Reproduce the following data verbatim, keeping every line and its order unchanged.

Click-target data:
━━━━━━━━━━

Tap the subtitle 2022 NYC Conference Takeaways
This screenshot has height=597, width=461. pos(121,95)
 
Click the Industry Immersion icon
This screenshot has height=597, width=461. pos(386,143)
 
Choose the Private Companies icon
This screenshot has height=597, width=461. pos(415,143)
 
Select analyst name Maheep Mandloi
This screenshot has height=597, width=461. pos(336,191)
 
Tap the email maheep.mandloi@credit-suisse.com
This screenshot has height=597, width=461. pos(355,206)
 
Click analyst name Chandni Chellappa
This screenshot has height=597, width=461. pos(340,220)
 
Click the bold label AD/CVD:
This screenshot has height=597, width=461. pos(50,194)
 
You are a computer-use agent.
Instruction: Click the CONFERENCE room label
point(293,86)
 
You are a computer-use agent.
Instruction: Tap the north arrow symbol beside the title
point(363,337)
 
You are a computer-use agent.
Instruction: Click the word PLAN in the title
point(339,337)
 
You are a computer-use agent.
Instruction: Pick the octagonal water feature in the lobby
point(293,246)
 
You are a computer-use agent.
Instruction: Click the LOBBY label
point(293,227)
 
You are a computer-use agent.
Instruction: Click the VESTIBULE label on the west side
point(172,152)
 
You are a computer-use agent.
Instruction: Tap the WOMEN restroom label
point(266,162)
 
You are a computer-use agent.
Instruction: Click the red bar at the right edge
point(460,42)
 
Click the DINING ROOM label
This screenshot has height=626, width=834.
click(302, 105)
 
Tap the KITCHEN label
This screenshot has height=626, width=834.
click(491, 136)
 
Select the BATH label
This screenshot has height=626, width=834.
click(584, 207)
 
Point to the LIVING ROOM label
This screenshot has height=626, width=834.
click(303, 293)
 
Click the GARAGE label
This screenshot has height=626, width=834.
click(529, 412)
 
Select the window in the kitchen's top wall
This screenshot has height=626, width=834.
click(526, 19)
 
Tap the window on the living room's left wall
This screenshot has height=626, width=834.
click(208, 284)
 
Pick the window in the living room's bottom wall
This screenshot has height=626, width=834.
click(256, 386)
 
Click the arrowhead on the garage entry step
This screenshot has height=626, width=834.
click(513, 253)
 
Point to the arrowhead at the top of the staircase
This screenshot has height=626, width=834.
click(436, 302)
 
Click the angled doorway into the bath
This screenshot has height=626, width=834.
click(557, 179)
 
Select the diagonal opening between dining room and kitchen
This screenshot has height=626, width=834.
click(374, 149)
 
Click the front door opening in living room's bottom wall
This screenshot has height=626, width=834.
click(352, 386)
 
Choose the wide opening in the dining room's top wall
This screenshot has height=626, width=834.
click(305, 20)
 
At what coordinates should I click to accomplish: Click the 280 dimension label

━━━━━━━━━━

Response to this exercise:
Tap the subtitle 2022 NYC Conference Takeaways
This screenshot has height=597, width=461. pos(121,95)
 
Click the Industry Immersion icon
This screenshot has height=597, width=461. pos(386,143)
 
Choose the Private Companies icon
This screenshot has height=597, width=461. pos(415,143)
 
Select analyst name Maheep Mandloi
This screenshot has height=597, width=461. pos(336,191)
 
Tap the email maheep.mandloi@credit-suisse.com
This screenshot has height=597, width=461. pos(355,206)
 
Click analyst name Chandni Chellappa
This screenshot has height=597, width=461. pos(340,220)
 
Click the bold label AD/CVD:
This screenshot has height=597, width=461. pos(50,194)
 
You are a computer-use agent.
Instruction: Click the CONFERENCE room label
point(293,86)
 
You are a computer-use agent.
Instruction: Tap the north arrow symbol beside the title
point(363,337)
 
You are a computer-use agent.
Instruction: Click the word PLAN in the title
point(339,337)
 
You are a computer-use agent.
Instruction: Pick the octagonal water feature in the lobby
point(293,246)
 
You are a computer-use agent.
Instruction: Click the LOBBY label
point(293,227)
 
You are a computer-use agent.
Instruction: Click the VESTIBULE label on the west side
point(172,152)
 
You are a computer-use agent.
Instruction: Tap the WOMEN restroom label
point(266,162)
 
You are a computer-use agent.
Instruction: Click the red bar at the right edge
point(460,42)
 
Click the DINING ROOM label
This screenshot has height=626, width=834.
click(302, 105)
 
Tap the KITCHEN label
This screenshot has height=626, width=834.
click(491, 136)
 
Select the BATH label
This screenshot has height=626, width=834.
click(584, 207)
 
Point to the LIVING ROOM label
This screenshot has height=626, width=834.
click(303, 293)
 
Click the GARAGE label
This screenshot has height=626, width=834.
click(529, 412)
 
Select the window in the kitchen's top wall
This screenshot has height=626, width=834.
click(526, 19)
 
Tap the window on the living room's left wall
This screenshot has height=626, width=834.
click(208, 284)
 
Pick the window in the living room's bottom wall
This screenshot has height=626, width=834.
click(256, 386)
 
Click the arrowhead on the garage entry step
This screenshot has height=626, width=834.
click(513, 253)
 
Point to the arrowhead at the top of the staircase
This screenshot has height=626, width=834.
click(436, 302)
 
Click the angled doorway into the bath
This screenshot has height=626, width=834.
click(557, 179)
 
Select the diagonal opening between dining room and kitchen
This screenshot has height=626, width=834.
click(374, 149)
 
Click the front door opening in living room's bottom wall
This screenshot has height=626, width=834.
click(352, 386)
 
Choose the wide opening in the dining room's top wall
This screenshot has height=626, width=834.
click(305, 20)
 
At what coordinates should I click to accomplish: Click the 280 dimension label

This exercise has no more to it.